*PARTS OF THE EXERCISE:*
(1) Please repeat the article on the U.S. economy word for word, from "Proft opened the" to "many recent immigrants.".
(2) Answer these questions using the article on the U.S. economy.
(a) How many workers is UPS shedding?
(b) What word does Perry use for the Department of Labor's monthly employment numbers?
(c) What does the Atlanta Fed estimate for fourth-quarter activity?

Despite headline-grabbing layoff announcements and confusing federal jobs reports, the U.S. economy is stronger and more dynamic than it appears, says James Perry, founder and CIO of Perry International Capital Partners. On Chicago’s Morning Answer, Perry told host Dan Proft that investors and analysts should look past the Department of Labor’s monthly employment numbers—calling them “garbage”—and focus instead on real economic signals like corporate earnings, global capital flows, and the unprecedented acceleration in artificial intelligence investment.
Proft opened the discussion by highlighting major layoffs across corporate America: UPS shedding 48,000 workers, Verizon cutting 13,000, Amazon eliminating 14,000, and mass layoff notices reaching their second-highest level since the pandemic. At the same time, federal jobs data remain erratic, with frequent and dramatic revisions that swing monthly figures from job gains to job losses. Perry said none of this is surprising, and even seasoned analysts largely ignore the federal numbers. The surveys used to generate them, he noted, rely on outdated landline calls and incomplete sampling that “miss around 20 million off-the-books workers,” including many recent immigrants.
The more instructive reality, Perry argued, is that the U.S. economy remains at full employment with millions of jobs going unfilled, even as certain sectors undergo rapid disruption. Layoffs at major companies often reflect restructuring, automation, and seasonal adjustments—not broad economic weakness. Meanwhile, GDP growth remains robust, with the Atlanta Fed estimating fourth-quarter activity over 4 percent and projecting more than 5 percent growth in early 2025. “The market isn’t trading off the jobs reports,” Perry said. “The economy is telling a completely different story.”

*DATA UNDER STUDY:*
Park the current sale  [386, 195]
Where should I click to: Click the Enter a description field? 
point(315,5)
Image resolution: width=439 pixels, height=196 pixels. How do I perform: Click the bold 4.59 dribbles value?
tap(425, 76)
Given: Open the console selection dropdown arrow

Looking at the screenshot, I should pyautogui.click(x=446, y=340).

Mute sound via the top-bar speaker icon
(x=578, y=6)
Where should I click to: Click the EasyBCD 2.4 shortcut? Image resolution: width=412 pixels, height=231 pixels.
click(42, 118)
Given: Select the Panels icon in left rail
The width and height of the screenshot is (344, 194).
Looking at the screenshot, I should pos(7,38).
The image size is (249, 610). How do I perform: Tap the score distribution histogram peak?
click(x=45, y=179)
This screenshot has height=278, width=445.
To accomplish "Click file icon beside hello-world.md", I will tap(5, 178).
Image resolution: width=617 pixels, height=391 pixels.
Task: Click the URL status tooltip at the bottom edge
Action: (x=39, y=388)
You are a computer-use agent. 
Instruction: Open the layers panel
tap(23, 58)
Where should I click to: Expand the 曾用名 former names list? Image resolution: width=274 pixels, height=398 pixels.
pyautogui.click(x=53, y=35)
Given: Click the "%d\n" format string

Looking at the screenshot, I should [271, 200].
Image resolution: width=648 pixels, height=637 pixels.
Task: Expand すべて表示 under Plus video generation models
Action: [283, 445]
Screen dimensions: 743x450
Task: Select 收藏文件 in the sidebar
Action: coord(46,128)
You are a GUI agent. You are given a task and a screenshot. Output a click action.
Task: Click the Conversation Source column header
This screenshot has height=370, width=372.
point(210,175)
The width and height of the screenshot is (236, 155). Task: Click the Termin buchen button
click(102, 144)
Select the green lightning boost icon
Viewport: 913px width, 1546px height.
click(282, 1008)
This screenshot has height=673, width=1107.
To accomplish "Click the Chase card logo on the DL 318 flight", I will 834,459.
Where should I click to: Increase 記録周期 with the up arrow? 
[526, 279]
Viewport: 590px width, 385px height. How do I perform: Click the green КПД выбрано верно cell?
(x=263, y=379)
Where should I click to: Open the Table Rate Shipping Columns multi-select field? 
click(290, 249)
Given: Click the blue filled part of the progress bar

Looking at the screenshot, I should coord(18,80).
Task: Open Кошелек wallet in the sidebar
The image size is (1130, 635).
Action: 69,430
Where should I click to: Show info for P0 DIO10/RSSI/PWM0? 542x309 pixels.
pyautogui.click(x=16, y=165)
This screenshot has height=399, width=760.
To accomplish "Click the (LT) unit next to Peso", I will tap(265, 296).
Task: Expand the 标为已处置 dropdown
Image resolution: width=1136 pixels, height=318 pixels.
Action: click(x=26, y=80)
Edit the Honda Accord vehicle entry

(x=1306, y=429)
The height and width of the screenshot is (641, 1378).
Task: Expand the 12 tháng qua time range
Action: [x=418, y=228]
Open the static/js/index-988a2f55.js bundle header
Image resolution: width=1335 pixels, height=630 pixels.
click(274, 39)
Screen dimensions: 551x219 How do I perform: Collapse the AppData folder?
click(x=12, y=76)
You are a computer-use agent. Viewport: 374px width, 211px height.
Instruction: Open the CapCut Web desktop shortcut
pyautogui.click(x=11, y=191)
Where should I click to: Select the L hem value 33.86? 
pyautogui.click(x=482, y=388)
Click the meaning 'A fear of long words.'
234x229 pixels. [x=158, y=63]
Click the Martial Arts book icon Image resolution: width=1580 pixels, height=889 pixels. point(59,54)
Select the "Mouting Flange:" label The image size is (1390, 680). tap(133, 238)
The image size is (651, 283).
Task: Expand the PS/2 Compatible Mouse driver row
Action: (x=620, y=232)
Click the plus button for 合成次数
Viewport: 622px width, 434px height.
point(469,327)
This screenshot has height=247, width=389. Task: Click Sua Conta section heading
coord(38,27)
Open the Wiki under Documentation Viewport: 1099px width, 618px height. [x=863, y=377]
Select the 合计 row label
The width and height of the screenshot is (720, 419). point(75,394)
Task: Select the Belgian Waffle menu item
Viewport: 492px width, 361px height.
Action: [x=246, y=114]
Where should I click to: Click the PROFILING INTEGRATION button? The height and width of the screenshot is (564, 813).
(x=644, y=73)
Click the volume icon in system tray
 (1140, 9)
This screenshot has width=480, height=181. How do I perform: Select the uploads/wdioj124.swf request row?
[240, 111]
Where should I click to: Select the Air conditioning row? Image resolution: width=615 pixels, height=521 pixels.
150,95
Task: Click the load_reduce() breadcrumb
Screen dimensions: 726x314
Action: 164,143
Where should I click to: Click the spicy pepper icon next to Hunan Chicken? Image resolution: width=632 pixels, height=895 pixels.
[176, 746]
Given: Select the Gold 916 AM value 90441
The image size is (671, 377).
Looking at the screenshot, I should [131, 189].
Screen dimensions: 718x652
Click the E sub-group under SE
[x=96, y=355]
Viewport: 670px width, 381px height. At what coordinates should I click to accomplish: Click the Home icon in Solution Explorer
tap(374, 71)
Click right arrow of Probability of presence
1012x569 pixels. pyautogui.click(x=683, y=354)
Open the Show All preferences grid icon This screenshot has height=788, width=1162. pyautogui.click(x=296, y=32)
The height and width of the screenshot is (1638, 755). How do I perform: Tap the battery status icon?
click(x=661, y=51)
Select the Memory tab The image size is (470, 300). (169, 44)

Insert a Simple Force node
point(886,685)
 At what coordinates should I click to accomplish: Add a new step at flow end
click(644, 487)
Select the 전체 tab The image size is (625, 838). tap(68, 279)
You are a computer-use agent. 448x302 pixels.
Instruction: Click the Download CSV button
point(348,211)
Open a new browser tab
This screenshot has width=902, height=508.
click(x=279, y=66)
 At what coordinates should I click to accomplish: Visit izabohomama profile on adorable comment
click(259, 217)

*RESPONSES PER TASK:*
(1)
Proft opened the discussion by highlighting major layoffs across corporate America: UPS shedding 48,000 workers, Verizon cutting 13,000, Amazon eliminating 14,000, and mass layoff notices reaching their second-highest level since the pandemic. At the same time, federal jobs data remain erratic, with frequent and dramatic revisions that swing monthly figures from job gains to job losses. Perry said none of this is surprising, and even seasoned analysts largely ignore the federal numbers. The surveys used to generate them, he noted, rely on outdated landline calls and incomplete sampling that “miss around 20 million off-the-books workers,” including many recent immigrants.

(2)
(a) 48,000
(b) "Garbage"
(c) Over 4 percent